Return every line from the one with "Newsletter (24, 224)" through the one with "Brooklyn (35, 509)", inclusive, exactly as it appears below.

*** Opening Records shown ***

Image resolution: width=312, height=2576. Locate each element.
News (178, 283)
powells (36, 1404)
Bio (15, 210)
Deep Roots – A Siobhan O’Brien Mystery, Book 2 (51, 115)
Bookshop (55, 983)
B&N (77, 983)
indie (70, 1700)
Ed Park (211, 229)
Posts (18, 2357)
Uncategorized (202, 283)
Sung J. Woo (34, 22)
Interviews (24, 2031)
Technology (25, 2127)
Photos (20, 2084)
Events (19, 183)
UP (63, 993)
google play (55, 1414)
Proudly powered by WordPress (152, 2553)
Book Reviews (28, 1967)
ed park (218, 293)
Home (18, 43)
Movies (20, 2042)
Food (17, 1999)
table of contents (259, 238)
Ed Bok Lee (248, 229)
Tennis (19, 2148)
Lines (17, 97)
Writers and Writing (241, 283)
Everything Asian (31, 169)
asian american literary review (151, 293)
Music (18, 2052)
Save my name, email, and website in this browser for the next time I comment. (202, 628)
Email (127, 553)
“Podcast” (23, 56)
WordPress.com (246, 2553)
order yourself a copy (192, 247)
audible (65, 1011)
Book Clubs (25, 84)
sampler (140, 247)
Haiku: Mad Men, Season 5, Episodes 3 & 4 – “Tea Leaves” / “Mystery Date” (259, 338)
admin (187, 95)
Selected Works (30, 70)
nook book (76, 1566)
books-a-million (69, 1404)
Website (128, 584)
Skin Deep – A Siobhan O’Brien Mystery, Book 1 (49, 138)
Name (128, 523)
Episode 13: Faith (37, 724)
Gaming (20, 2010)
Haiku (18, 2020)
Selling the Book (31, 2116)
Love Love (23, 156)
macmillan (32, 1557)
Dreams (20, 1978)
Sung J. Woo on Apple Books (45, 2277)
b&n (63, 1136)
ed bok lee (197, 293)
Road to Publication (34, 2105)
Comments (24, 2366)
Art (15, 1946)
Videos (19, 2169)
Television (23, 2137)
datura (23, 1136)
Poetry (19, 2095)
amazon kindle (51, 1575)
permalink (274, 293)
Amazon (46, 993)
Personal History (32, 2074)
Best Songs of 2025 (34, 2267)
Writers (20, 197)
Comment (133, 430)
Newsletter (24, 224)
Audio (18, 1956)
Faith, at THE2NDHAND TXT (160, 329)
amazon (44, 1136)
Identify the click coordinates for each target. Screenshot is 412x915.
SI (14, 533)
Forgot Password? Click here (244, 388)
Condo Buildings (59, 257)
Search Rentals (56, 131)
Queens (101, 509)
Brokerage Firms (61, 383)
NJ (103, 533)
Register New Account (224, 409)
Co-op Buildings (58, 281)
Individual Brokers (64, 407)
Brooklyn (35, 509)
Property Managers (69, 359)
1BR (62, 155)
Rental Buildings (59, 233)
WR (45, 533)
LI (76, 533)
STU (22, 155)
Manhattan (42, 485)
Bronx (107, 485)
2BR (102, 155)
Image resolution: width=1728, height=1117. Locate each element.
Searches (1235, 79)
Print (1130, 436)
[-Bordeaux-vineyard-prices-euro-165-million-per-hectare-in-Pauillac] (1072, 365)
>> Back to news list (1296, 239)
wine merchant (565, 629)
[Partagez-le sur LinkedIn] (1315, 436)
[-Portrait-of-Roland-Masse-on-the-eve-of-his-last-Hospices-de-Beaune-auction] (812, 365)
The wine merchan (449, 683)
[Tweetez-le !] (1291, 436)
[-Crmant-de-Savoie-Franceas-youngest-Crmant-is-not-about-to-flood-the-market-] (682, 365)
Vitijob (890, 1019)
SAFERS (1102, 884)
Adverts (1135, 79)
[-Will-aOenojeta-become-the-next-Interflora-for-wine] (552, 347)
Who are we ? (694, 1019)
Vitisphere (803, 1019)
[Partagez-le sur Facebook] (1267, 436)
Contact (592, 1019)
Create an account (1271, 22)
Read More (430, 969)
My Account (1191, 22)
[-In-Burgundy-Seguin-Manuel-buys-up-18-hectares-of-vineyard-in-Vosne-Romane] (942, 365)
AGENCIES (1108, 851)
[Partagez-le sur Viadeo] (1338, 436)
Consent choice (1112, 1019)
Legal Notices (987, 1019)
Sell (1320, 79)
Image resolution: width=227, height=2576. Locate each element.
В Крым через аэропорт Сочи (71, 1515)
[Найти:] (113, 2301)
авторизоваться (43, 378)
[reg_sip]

*** Closing Records shown ***

Response area |
Newsletter (24, 224)
Audio (18, 1956)
Faith, at THE2NDHAND TXT (160, 329)
amazon (44, 1136)
Identify the click coordinates for each target. Screenshot is 412x915.
SI (14, 533)
Forgot Password? Click here (244, 388)
Condo Buildings (59, 257)
Search Rentals (56, 131)
Queens (101, 509)
Brokerage Firms (61, 383)
NJ (103, 533)
Register New Account (224, 409)
Co-op Buildings (58, 281)
Individual Brokers (64, 407)
Brooklyn (35, 509)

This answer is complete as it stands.